Het sap werd gebruikt als lotion tegen schurft, exeem en
huidaandoeningen en inwendig gebruikt tegen indigestie en maagaandoeningen, cfr
de bitter smaak.
Het melkachtige sap van de stengels werd met wisselend
succes aangewend tegen wratten en als ontsmettend middel voor urinewegen en
zweren in de urinewegen wegens de drogende en verzachtende eigenschappen.
Gans het gamma van lever, milt, gal, geelzucht, kortom
alles wat in het midden van de romp ligt werd aangepakt met de Pissebloem.
De wortel werd gedroogd en geroosterd om als
vervangmiddel van koffie te gebruiken. Het is een gelijkaardig gebruik als bij
de Chicorei, die echter blauw bloeit.
De jonge gebleekte scheuten, die ondergedolven waren door
de mollen, werden in de lente verzameld en gebruikt als voorjaarsgroente, de
zogenaamde mollensla. Deze jonge groente heeft een verdovende werking en heeft
een zuiverende werking op lever en nieren. Witloof is daarvan een imitatie op
basis van een andere plant, weerom de Chicorei. Veel mensen zoeken nog steeds
naar bitter witloof en vinden de zoete variëten maar niets, zijn zij op zoek
naar de verdovende eigenschappen van de bitterstoffen?

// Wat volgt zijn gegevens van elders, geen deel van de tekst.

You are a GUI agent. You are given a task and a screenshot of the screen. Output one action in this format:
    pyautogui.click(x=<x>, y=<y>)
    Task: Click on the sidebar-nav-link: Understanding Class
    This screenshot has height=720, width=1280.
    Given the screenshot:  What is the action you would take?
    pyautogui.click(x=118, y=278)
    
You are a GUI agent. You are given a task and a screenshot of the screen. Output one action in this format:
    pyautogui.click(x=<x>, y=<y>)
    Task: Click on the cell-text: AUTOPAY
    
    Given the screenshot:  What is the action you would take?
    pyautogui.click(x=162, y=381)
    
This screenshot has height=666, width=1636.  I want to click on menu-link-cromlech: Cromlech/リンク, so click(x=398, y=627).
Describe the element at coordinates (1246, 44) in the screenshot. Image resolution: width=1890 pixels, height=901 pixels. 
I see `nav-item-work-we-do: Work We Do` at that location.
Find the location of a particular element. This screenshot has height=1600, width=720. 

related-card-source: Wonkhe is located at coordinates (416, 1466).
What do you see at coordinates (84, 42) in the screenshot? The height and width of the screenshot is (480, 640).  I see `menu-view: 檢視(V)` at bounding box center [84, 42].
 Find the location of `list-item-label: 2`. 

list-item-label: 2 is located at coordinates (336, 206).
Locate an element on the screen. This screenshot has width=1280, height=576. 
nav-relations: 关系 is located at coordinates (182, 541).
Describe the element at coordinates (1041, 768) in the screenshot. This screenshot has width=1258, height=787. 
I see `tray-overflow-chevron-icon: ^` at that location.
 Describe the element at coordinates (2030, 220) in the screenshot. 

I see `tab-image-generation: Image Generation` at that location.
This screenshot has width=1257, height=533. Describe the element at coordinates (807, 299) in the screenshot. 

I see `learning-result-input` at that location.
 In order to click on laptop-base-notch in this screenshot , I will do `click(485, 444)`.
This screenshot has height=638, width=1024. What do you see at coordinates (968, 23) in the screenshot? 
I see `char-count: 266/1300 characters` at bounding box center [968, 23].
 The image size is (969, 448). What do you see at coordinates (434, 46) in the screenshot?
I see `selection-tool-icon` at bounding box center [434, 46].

In de tuin wordt de Paardebloem nauwelijks geduld. Toch
zien we talloze houders van konijnen, paarden en ander vee de planten
verzamelen om ze vers of gedroogd aan hun dieren te voederen. Paarden laten ze
normaal staan in hun wei, geiten zijn er echter op verzot.
Als gezondheidsplant.
De Paardebloem wordt vooral gebruikt bij onvoldoende
leverwerking. Deze eigenschap werd bevestigd door bekende vorsers als
Rutherford en Vignal.
Men boekt er succes mee tegen galstenen, verhoogd
cholesterolgehalte, symptomen van slechte leverwerking zoals aambeien of exemen
en bij constipatie en zwaarlijvigheid.
De bitterstoffen stimuleren de eetlust, de kalium is een
bloedregulerende factor, de slijmen uit
de wortel en bloemstengel werken op de darmen en tegen zwaarlijvigheid, de
inuline werkt in op de lever. Het hars heeft een ontsmettende werking.
Vergeten we niet de waterafdrijvende eigenschappen.